Juan Manuel Abouzaid El Bayeh remains a fugitive following the U.S. Treasury Department’s Office of Foreign Assets Control labeling him as a trafficker under the Foreign Narcotics Kingpin Designation Act.
He allegedly played a high-level role in facilitating drug shipments and money laundering for the Cartel de Jalisco Nueva Generacion (CJNG).
The violent Mexican drug trafficking organization “is responsible for the majority of the fentanyl, methamphetamine and other illicit drugs” on local streets, Bill Bodner, special agent in charge of the DEA’s Los Angeles Field Division, said in a statement.
“Our unwavering mission to disrupt CJNG’s operations was reflected by today’s actions against those that aid and support this global criminal enterprise,” he said.
In June, Mexican authorities blocked Abouzaid El Bayeh’s Mexican bank accounts due to his alleged relationship with the cartel.
In October 2018, the U.S. Department of Justice identified Abouzaid El Bayeh as being linked to CJNG and unsealed a federal drug trafficking indictment against him in the U.S. District Court for the District of Columbia.
In the case, investigated by the DEA in Los Angeles, he was charged with conspiracy to distribute cocaine and methamphetamine, knowing and intending that it would be imported into the U.S.
The indictment alleges that Abouzaid El Bayeh’s activities began around 2012.

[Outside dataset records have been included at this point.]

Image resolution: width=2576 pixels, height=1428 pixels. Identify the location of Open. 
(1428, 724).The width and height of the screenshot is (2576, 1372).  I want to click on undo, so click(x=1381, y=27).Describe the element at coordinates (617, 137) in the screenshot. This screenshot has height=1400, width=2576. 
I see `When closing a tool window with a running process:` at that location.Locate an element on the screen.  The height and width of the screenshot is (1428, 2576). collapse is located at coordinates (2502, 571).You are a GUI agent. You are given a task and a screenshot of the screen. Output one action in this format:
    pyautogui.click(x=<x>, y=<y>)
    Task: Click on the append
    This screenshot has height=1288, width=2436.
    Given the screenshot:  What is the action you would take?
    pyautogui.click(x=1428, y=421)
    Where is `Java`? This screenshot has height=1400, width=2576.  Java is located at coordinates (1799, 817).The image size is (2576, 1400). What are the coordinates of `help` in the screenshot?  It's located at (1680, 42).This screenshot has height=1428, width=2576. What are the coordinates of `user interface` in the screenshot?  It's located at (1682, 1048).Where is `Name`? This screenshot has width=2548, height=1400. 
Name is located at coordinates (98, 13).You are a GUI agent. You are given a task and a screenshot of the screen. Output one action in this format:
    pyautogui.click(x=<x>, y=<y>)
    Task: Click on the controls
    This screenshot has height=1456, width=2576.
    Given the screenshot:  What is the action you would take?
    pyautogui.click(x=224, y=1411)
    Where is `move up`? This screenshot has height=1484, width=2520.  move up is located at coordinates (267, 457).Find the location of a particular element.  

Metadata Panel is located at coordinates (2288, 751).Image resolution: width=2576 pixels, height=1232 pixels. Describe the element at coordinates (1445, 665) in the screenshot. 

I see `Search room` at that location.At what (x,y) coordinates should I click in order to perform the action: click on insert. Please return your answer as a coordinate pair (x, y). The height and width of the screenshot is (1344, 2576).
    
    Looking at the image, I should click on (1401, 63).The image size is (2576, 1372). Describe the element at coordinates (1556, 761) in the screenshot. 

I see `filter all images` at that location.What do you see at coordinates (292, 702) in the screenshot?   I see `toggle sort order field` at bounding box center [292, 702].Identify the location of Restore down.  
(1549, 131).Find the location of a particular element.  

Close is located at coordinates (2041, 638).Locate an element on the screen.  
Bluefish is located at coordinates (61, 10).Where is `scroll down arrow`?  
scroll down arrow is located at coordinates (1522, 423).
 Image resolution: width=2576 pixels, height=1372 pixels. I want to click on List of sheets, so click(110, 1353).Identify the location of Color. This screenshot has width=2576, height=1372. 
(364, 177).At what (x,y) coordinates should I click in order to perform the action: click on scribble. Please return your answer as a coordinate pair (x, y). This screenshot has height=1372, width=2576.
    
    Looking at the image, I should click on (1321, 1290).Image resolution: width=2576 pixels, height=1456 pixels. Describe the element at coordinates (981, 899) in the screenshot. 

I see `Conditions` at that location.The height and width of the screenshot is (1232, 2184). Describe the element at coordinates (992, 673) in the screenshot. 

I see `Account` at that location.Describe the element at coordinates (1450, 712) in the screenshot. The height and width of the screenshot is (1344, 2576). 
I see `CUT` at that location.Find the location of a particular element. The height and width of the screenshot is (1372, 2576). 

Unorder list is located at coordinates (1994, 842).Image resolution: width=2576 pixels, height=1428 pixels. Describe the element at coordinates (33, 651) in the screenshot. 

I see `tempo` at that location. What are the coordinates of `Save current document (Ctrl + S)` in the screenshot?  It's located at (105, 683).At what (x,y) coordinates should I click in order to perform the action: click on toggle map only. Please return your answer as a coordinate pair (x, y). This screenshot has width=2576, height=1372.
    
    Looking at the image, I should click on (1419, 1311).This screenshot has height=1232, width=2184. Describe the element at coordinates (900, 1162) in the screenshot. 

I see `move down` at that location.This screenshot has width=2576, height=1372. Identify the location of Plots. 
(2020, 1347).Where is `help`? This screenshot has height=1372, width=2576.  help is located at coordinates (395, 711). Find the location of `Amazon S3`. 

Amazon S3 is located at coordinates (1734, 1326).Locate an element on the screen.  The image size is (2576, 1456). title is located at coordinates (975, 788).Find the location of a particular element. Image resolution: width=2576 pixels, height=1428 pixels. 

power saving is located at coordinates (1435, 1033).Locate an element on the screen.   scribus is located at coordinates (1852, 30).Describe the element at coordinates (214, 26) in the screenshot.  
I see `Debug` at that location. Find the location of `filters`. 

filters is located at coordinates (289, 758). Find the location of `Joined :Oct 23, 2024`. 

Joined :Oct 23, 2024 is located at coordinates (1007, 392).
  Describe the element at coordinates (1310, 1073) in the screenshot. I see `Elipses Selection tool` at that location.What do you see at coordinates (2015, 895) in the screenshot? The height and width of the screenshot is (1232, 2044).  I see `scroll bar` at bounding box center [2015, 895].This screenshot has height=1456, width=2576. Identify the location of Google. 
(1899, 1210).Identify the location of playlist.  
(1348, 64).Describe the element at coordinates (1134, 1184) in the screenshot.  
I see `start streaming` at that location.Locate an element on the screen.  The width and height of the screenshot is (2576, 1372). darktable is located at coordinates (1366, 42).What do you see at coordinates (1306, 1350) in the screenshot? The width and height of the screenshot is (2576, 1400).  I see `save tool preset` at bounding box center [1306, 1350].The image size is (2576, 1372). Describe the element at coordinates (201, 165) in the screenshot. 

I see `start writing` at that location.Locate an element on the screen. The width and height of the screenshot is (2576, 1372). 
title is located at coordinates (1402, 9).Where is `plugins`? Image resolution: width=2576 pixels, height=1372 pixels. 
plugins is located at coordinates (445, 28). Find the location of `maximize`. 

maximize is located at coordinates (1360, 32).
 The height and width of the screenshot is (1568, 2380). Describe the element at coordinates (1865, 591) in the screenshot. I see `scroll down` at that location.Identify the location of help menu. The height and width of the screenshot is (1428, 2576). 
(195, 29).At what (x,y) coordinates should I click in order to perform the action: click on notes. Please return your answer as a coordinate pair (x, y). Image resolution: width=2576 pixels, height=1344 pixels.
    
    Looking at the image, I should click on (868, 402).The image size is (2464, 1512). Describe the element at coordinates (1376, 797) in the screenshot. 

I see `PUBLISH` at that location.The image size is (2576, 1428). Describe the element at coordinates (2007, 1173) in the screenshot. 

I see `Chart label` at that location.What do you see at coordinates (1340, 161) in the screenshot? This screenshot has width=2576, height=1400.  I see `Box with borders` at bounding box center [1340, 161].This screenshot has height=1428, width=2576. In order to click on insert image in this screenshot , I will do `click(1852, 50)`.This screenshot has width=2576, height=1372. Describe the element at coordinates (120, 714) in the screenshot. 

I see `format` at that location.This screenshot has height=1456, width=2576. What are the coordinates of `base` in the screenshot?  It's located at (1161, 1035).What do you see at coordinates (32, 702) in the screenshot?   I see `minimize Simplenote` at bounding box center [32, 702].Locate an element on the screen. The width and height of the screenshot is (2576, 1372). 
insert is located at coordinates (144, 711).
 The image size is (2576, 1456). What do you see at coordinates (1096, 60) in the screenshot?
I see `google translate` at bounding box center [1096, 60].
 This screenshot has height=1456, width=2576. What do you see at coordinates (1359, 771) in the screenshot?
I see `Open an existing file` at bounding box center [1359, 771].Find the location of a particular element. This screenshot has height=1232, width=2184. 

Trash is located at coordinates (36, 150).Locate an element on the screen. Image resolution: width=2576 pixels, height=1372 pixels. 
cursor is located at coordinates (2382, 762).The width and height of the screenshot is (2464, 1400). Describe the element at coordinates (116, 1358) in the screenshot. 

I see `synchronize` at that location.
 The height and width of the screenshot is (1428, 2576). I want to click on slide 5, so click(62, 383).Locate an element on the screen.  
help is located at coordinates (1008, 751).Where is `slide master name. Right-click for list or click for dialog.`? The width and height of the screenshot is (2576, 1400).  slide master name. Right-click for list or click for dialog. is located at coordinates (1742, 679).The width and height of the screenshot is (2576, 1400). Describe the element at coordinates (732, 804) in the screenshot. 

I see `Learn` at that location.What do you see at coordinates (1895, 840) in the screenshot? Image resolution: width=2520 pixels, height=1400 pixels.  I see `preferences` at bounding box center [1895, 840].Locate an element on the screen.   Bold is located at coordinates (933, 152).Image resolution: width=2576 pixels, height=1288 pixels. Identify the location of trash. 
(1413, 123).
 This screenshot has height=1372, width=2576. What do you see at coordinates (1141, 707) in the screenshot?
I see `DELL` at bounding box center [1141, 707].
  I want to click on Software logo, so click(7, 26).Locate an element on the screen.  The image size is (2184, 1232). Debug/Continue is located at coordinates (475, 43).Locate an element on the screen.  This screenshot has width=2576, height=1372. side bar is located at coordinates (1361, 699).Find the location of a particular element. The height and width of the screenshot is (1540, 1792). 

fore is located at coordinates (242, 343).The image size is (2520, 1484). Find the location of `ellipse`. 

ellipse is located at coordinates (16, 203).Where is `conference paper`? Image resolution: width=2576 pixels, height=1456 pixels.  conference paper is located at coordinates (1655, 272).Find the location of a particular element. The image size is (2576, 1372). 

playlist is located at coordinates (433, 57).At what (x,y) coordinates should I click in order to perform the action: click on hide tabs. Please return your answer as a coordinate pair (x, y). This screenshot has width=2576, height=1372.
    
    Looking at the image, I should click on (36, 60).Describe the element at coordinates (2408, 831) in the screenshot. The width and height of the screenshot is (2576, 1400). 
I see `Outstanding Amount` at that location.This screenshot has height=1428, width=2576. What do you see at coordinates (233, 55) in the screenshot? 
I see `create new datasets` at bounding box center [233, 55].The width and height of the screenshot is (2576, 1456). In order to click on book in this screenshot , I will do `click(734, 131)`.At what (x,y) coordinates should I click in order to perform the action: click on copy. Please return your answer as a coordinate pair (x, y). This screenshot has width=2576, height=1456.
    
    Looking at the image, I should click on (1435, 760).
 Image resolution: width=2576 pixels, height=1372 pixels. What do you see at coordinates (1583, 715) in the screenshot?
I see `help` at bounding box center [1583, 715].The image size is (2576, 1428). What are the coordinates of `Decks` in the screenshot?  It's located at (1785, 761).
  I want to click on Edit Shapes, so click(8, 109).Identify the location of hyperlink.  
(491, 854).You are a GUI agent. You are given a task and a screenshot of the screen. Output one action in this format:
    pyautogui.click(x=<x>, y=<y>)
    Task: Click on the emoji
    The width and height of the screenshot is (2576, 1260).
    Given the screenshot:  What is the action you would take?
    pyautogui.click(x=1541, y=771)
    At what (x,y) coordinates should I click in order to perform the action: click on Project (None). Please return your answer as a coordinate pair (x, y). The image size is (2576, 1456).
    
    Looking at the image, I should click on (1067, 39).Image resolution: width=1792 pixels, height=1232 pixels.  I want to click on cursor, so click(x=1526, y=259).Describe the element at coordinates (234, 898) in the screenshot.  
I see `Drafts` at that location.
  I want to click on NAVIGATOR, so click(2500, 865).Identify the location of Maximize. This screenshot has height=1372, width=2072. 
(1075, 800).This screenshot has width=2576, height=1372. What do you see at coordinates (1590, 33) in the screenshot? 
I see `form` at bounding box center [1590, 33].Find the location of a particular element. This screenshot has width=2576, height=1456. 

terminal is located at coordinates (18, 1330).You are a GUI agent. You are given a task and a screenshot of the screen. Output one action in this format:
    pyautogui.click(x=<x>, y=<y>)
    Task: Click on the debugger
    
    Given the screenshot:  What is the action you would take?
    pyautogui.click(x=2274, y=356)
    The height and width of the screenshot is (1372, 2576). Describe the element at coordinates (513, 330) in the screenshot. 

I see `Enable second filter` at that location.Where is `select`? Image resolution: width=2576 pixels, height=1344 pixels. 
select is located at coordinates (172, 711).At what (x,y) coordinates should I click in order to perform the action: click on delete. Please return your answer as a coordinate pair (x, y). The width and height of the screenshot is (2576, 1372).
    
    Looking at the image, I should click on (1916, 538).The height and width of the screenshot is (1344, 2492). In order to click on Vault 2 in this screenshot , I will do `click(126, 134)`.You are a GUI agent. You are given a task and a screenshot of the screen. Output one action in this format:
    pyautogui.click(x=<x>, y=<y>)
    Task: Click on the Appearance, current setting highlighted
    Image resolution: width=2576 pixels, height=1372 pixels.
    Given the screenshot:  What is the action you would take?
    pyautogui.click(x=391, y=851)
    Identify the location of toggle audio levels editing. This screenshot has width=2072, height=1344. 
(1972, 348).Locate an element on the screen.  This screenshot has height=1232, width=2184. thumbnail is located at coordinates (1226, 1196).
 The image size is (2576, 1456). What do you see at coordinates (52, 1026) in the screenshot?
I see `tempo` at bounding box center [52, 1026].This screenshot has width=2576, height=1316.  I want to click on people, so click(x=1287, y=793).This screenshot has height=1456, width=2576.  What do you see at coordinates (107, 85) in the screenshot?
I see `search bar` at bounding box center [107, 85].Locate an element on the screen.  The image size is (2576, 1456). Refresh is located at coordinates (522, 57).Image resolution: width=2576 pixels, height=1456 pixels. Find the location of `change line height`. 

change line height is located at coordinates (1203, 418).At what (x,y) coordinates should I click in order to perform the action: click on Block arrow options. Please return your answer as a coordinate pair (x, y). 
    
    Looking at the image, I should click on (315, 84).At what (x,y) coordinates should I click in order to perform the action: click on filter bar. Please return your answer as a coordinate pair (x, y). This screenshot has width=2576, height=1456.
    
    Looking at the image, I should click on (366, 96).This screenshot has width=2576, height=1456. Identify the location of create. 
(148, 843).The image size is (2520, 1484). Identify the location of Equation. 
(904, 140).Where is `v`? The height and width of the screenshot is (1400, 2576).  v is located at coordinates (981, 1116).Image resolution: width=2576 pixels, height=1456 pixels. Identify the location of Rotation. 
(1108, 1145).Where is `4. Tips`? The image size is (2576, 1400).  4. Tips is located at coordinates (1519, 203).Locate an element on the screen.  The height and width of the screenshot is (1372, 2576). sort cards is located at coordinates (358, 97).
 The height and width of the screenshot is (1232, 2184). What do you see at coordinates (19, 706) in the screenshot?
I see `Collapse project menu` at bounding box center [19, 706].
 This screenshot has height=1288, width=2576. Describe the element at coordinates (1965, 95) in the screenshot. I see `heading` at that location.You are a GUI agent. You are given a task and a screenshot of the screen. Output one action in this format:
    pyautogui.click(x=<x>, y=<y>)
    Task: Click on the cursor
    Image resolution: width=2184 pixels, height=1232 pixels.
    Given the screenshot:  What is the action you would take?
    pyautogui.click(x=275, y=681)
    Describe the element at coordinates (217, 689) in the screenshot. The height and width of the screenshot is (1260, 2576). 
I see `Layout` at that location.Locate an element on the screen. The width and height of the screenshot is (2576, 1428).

The latest Kingpin Act designation marks the Treasury’s 12th action against CJNG, which was designated on April 8, 2015, along with its leader, Nemesio Ruben Oseguera Cervantes (a.k.a. “Mencho”), for playing a significant role in international narcotics trafficking.
Los Angeles remains one of the major shipping points for Mexican drug cartels, fueling a rise in fentanyl use across the U.S. California leads the nation in methamphetamine conversion labs, according to a federal drug study released Tuesday.
The DEA’s 2020 National Drug Threat Assessment – the agency’s annual publication that outlines threats posed by domestic and international drug trafficking and the abuse of illicit drugs – says that California had more fentanyl seized than any other state in 2019.